Using a new high-resolution technique for chromosomal analysis, we have successfully studied biopsy specimens of lymph nodes from 42 of 44 patients with non-Hodgkins lymphoma and have categorized them using the new international histologic formulation and immunologic markers. Abnormalities of the clonal chromosomes were detected in all 42 patients. Three recurrent chromosomal aberrations were found to correlate with certain histologic types: a translocation between chromosomes 18 and 14 in 16 of 19 patients with follicular lymphomas (small cleaved cell, mixed cell, and large cell); a translocation between chromosomes 8 and 14 in 5 of 6 patients with small noncleaved-cell (non-Burkitts) or large-cell immunoblastic lymphoma; and a trisomy 12 in 4 of 11 patients with small-cell lymphocytic lymphoma. Our findings suggest that characteristic chromosomal defects occur in certain lymphoma subtypes and that high-resolution chromosomal analysis promises to become an important tool in improving our basic understanding of lymphoid cancers.

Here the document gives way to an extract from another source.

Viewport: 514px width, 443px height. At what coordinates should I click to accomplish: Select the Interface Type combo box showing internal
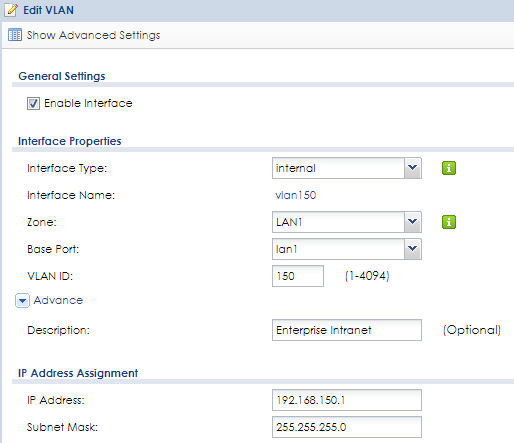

Multiple recurrent genomic defects in follicular lymphoma. A possible model for cancer.

Several steps in the clinical evolution of human neoplasia are associated with a variety of recurrent chromosomal defects that could prove essential to the understanding of cancer. We found 15 types of nonrandom chromosomal abnormalities in a study of 71 patients with follicular lymphoma; 10 of the types appeared to influence the histopathological findings, clinical course, or response to treatment. A translocation, t(14;18), observed in 85 percent of all patients appeared to be the main determinant of a follicular pattern. Ten patients with a t(14;18) as a single defect had the histologic features of follicular small cleaved-cell lymphoma. Most did not require treatment for one to four years, because their tumors had an initial indolent course. In contrast, patients with follicular small cleaved-cell lymphoma with t(14;18) and deletion 13q32 acquired the hematologic features of leukemia and had an acceleration of the disease. A deletion 6q together with a complete or partial trisomy 7 or trisomy 12 (or both) was associated with the clinically more aggressive follicular mixed small- and large-cell or large-cell histologic type, which often evolves from follicular small-cell lymphoma. A complete or partial trisomy 3, 18, or 21 correlated almost exclusively with follicular large-cell lymphoma. In all follicular stages, a trisomy 2 or duplication 2p often accompanied an accelerated clinical course and a poor response to treatment. This study suggests that several discrete genomic defects may govern the evolution of a patients malignant disease.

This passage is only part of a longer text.